DOCUMENT PASSAGE
==========

PTools::SDF::SDF - Implements a Simple Data File as a 'Self Defining File'

This document describes version 0.32, released February, 2006.

use PTools::SDF::SDF;
use PTools::SDF::SDF qw( noparse ); # see Performance Note, below
$fileName= "/etc/passwd";
(@fields)= qw(name passwd uid gid gcos dir shell);
$sdfObj = new PTools::SDF::SDF($fileName,"","",@fields);
$sdfObj->sort("","",'uname'); # sort on user name
foreach $idx (0 .. $sdfObj->param) {
$uname = $sdfObj->param($idx, 'uname');
$gcos = $sdfObj->param($idx, 'gcos');
printf(" %10s %-30s\n", $uname, $gcos);
}

PTools::SDF::SDF is used to eliminate dependence on field positions within file records. This package reads and writes files with an arbitrary character used as the 'internal field separator,' or 'IFS,' usually a colon (':') or perhaps a pipe ('|') character.
A given data file becomes 'self defining' when it includes one or more special comment headers that define the file's characteristics. This includes naming each of the fields within a record, and specifying the IFS character used within each record.
As shown in the SYNOPSIS, above, for files where it is not feasible to embed the header within the file, the fields are named as the file is loaded during object instantiation.

==========

RAW DATA
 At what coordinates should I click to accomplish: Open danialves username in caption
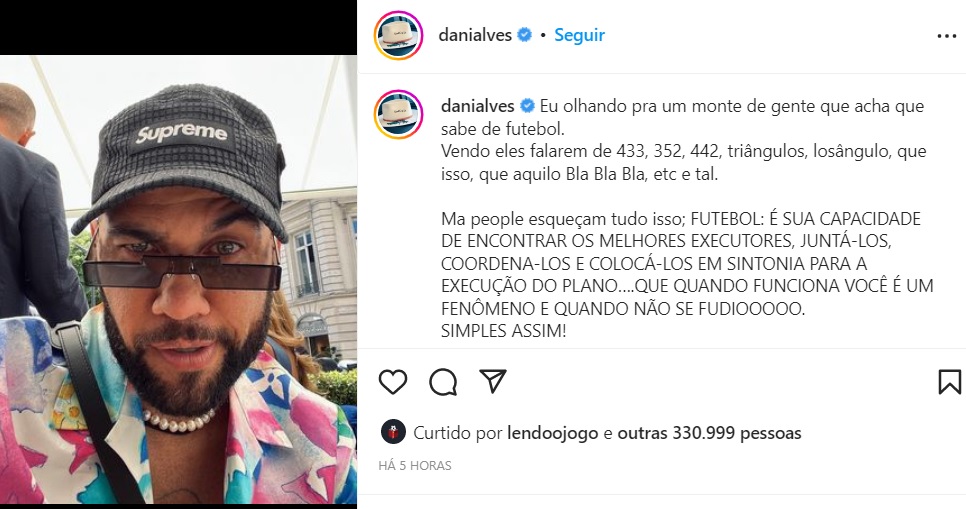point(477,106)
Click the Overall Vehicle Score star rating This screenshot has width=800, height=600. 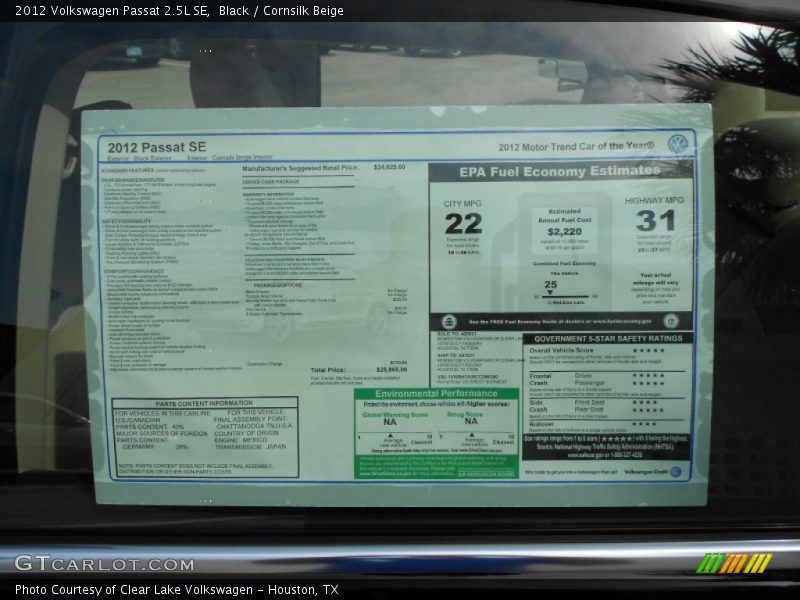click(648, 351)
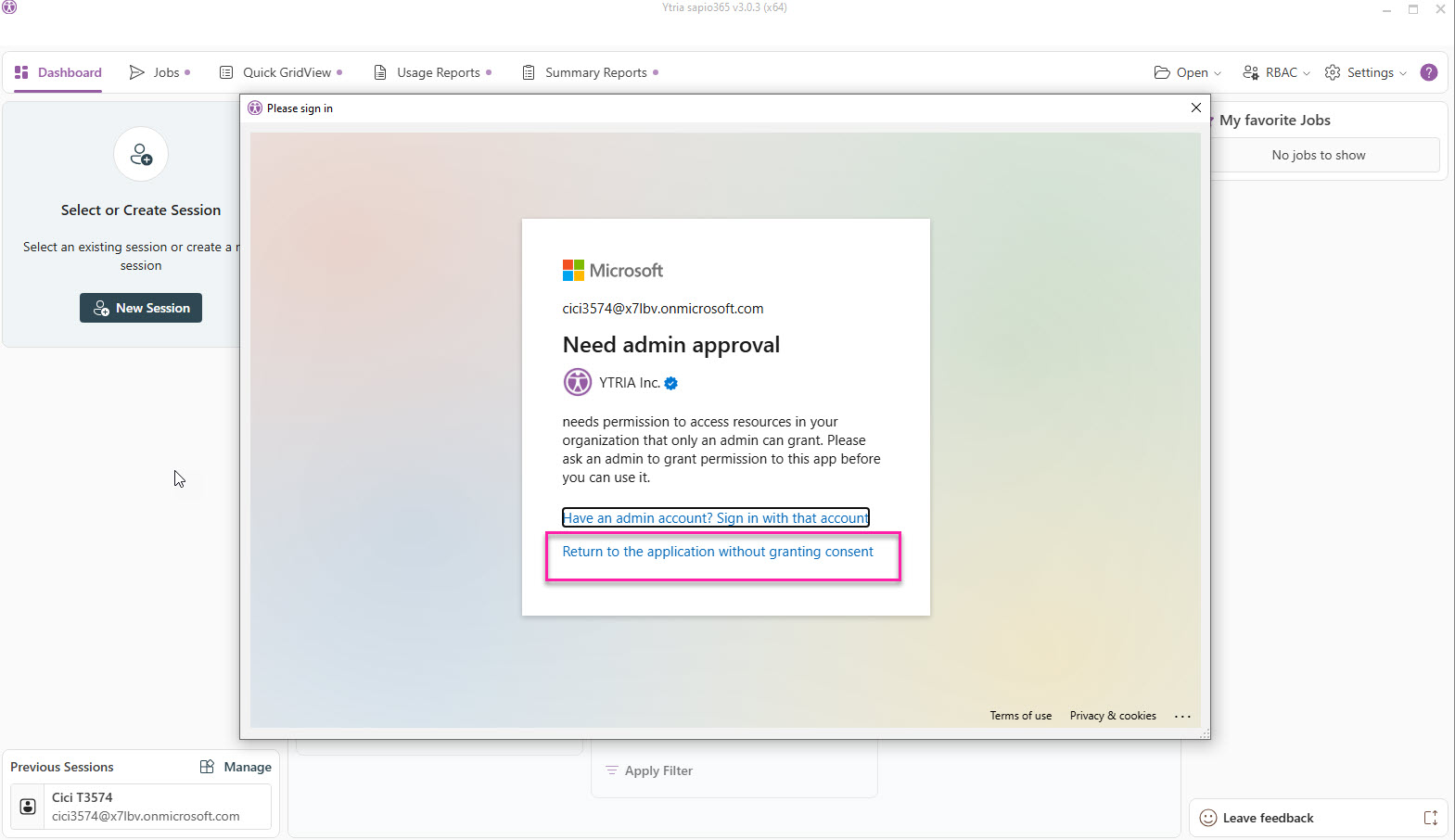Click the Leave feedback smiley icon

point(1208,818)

==========

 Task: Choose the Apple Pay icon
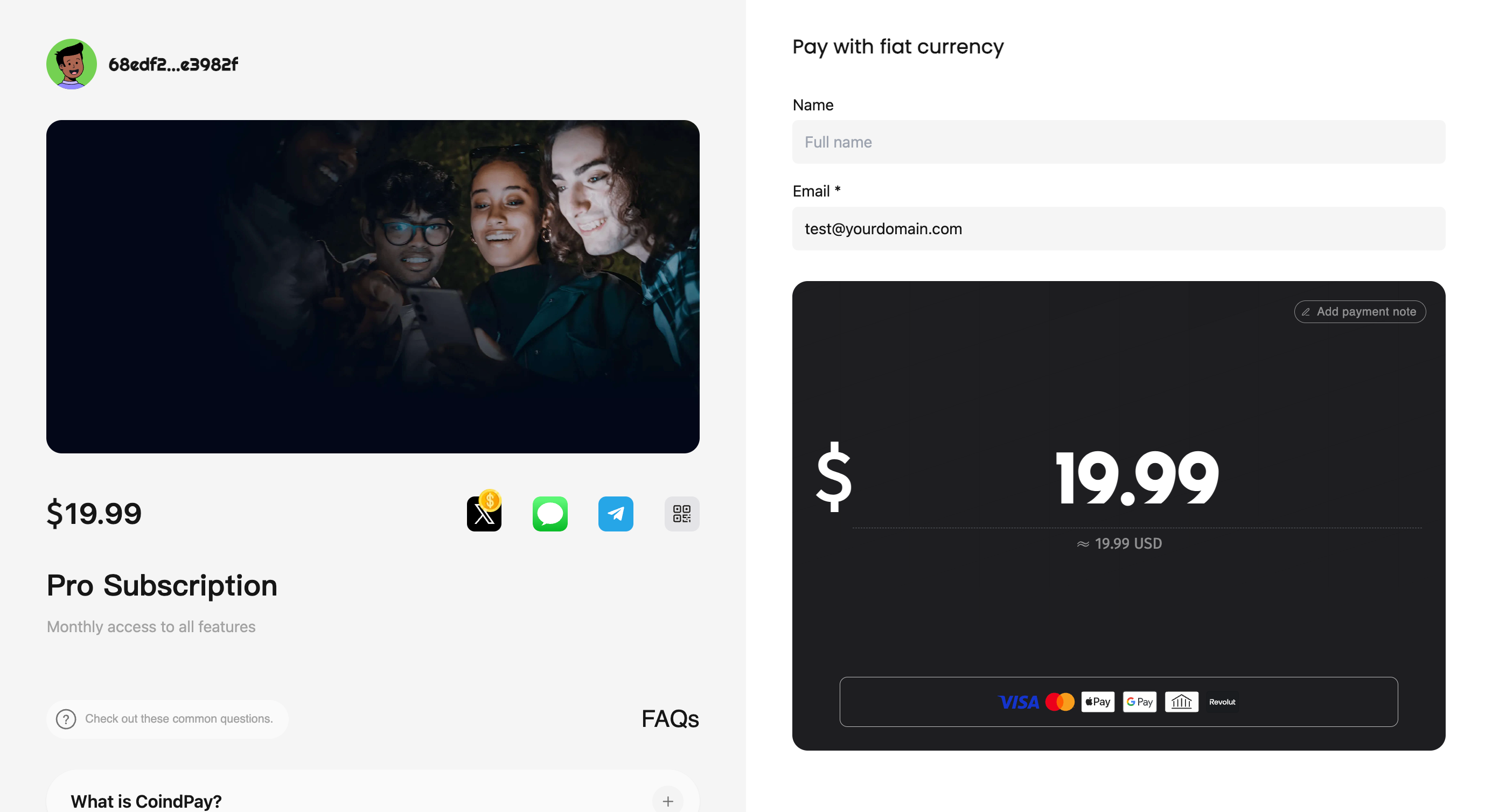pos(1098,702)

==========

EXERCISE AIM
Pick up the PTools::SDF::SDF module documentation above right after its last sentence and write the next few paragraphs.

OUTPUT OF THE EXERCISE
Optional field definition header(s) must appear before first record For example, an application log file might have the following fields and, in this case, record fields are separated by an exclamation mark.
#FieldNames date:uname:pid:event_message #IFSChar !
The #FieldNames field1:field2:field3... header is read by this class and used to name each field within records in the file during object creation. By default the save method writes this back into the file.
This class also allows for special cases with the '#IFSChar' header. White space characters can be used singly, as a 'space', a 'tab', or Perl's special '\s' meta character. In addition multiple white space characters can be specified using Perl's special '\s+' syntax. The IFS character can be quoted using double quotes within the header.
#IFSChar " " # single tab character #IFSChar " " # single space character #IFSChar "\s" # single space character #IFSChar "\s+" # multiple space character
This implies that the double quote character can not be used as a field separator within a data file.
Warning: When specifying a single white space character, make sure that there is only one of them in between each field within a record.
Parsing every field in each record to encode/decode the 'IFS' character adds quite a bit of overhead here. To disable this parsing, add a 'noparse' parameter as shown in SYNOPSIS section, above. Only do this when you know it is safe to do so (i.e., when there is no possibility of an 'IFS' character embedded within a field).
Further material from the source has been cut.